*Reading text*
_ _ _
Viva! Art Action
in Montreal, Canada

3rd Oct. 2006
at
Bain St-Michel

ARAI Shin-ichi
(Japan)
"Viva! United States -for Herbert Norman"

ARAI said

I like Canada very much since my childhood, because I had maple reef pin badge.
In 1969 Canadian people visited my primal school to introduce Canada and the pavilion of Canada in EXPO 1970 in Osaka, Japan.
Those days I lived in small town very far from both Tokyo and Osaka.
And they gave us small maple pin badges. It was my real treasure.

Then in the university I studied modern history of Japan.
I knew Canadian historian, Herbert Norman who studied modern history of Japan.
And his point of view on modern history of Japan is very important especially on democracy tradition before World War Second in Japan. Many Japanese historians think before World War Second there was no democracy tradition in Japan.

He was born to Methodist missionary parents in Japan 1909, Norman was educated in Japan and Canada before moving on to studies at Cambridge and Harvard.
_ _ _
*Records shown*
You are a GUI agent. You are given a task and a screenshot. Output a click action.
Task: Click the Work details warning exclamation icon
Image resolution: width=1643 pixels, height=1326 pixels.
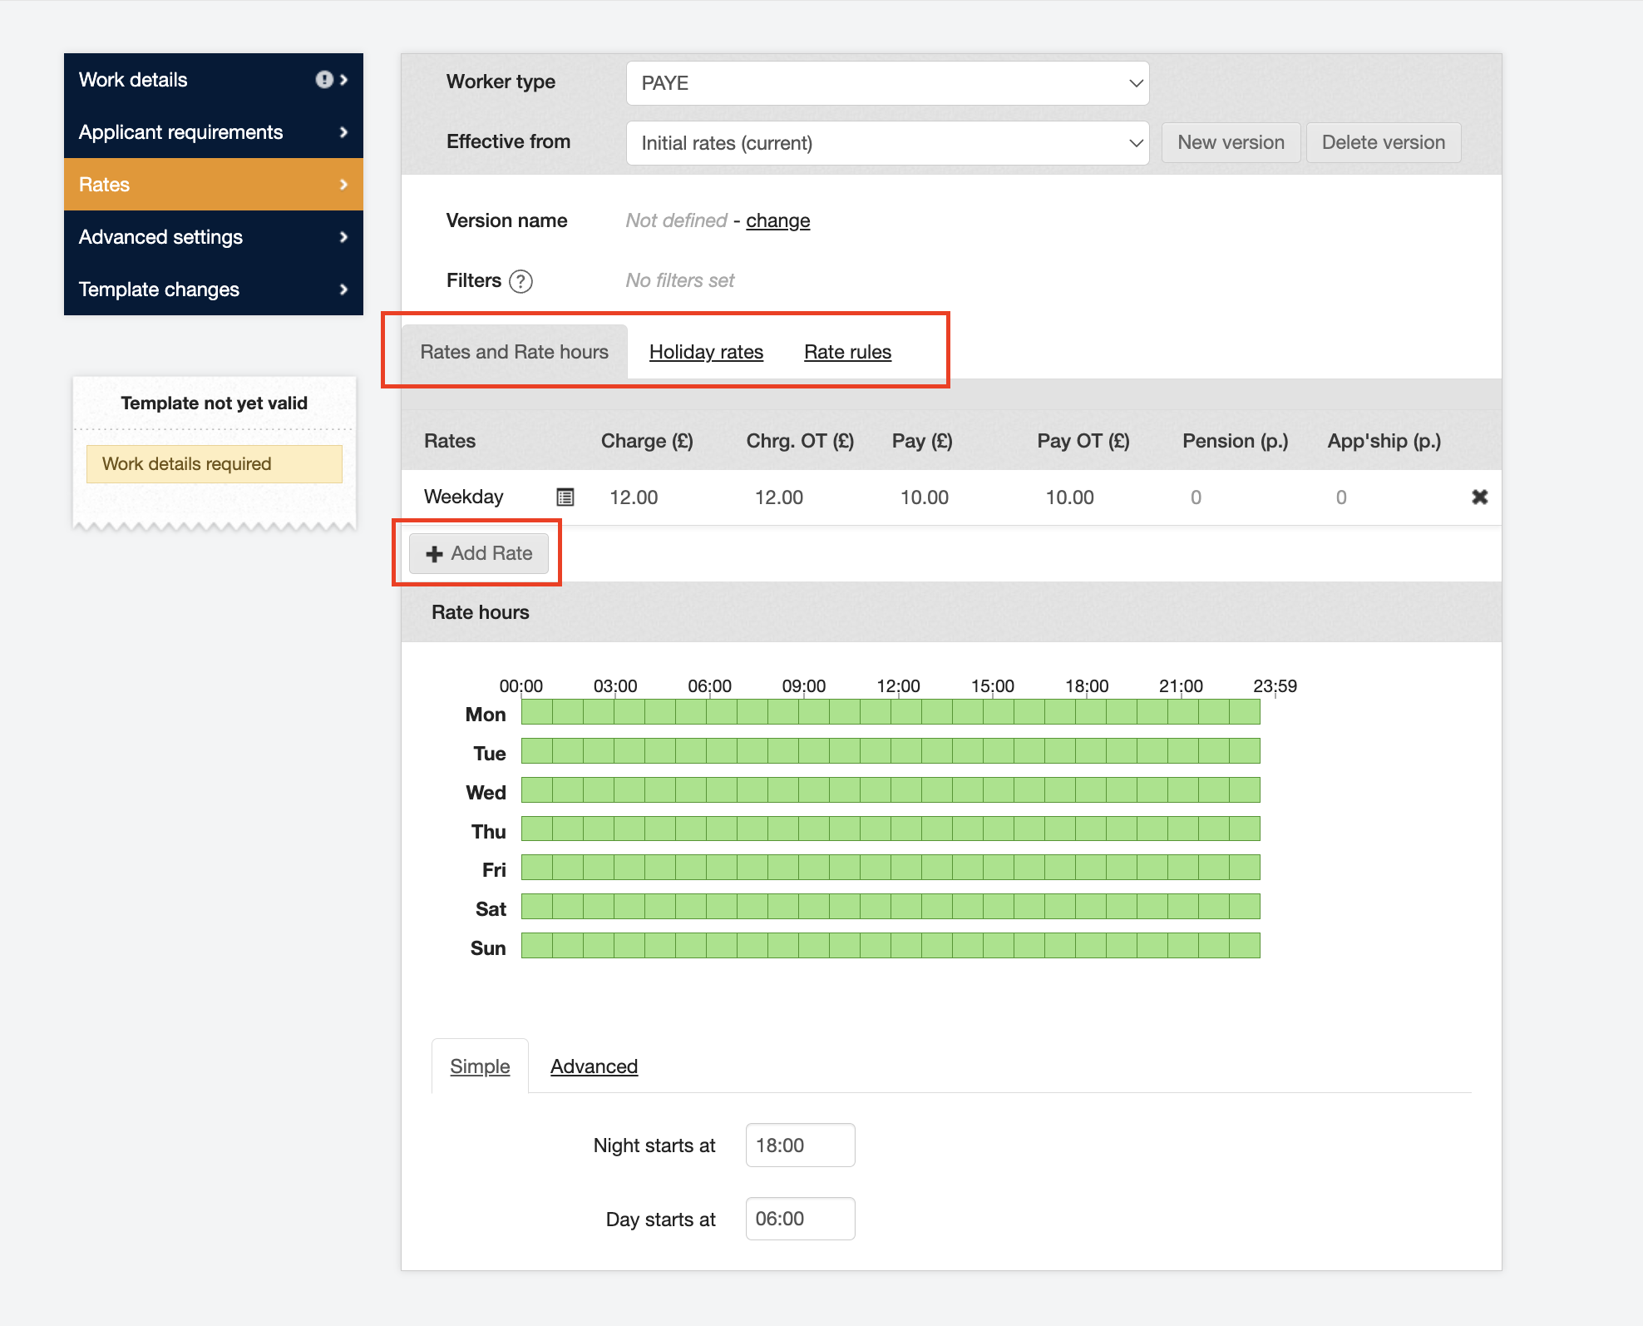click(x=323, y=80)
_ _ _
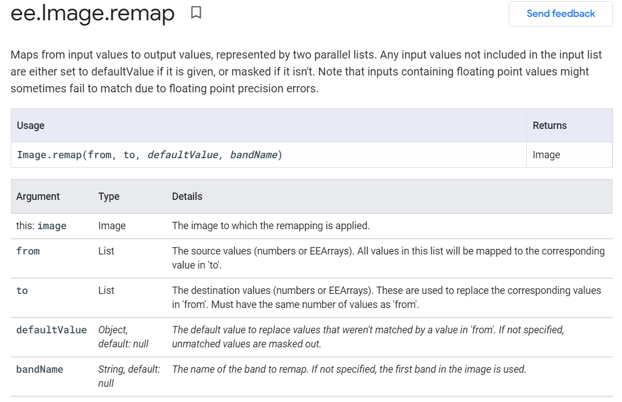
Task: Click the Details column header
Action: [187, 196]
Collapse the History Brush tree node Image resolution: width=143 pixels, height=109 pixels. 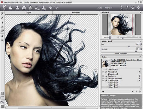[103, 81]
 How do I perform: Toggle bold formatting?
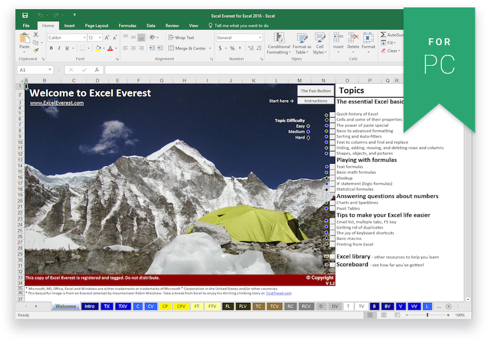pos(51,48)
_ _ _
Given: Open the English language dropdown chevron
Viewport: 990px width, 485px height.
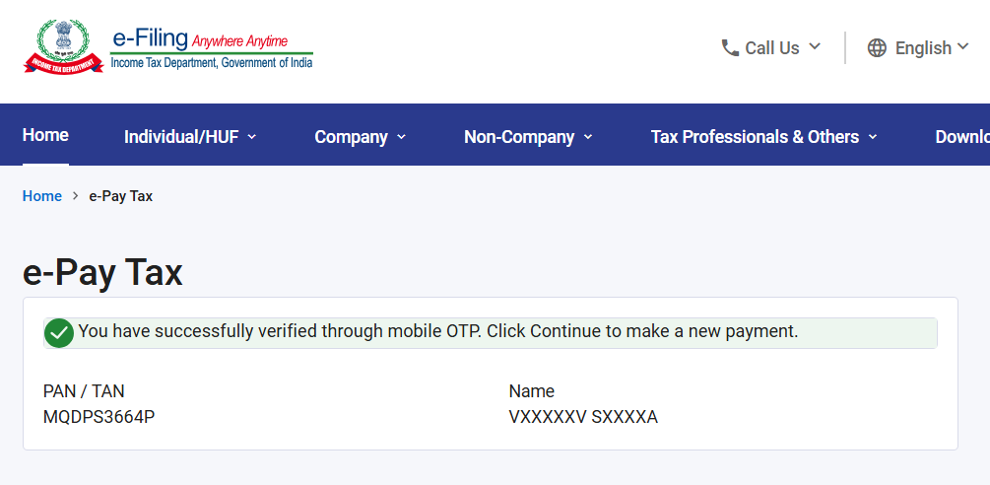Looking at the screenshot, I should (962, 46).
_ _ _
*Requirements*
1. According to the Montreal art action page, what did the Canadian visitors give the pupils at ARAI's primary school?
2. In the listing, transcribe everything from the line containing "You are a GUI" down to the line containing "click(x=323, y=80)", and leave out the pictures.

*Full solutions*
1. Small maple pin badges.

2.
You are a GUI agent. You are given a task and a screenshot. Output a click action.
Task: Click the Work details warning exclamation icon
Image resolution: width=1643 pixels, height=1326 pixels.
click(x=323, y=80)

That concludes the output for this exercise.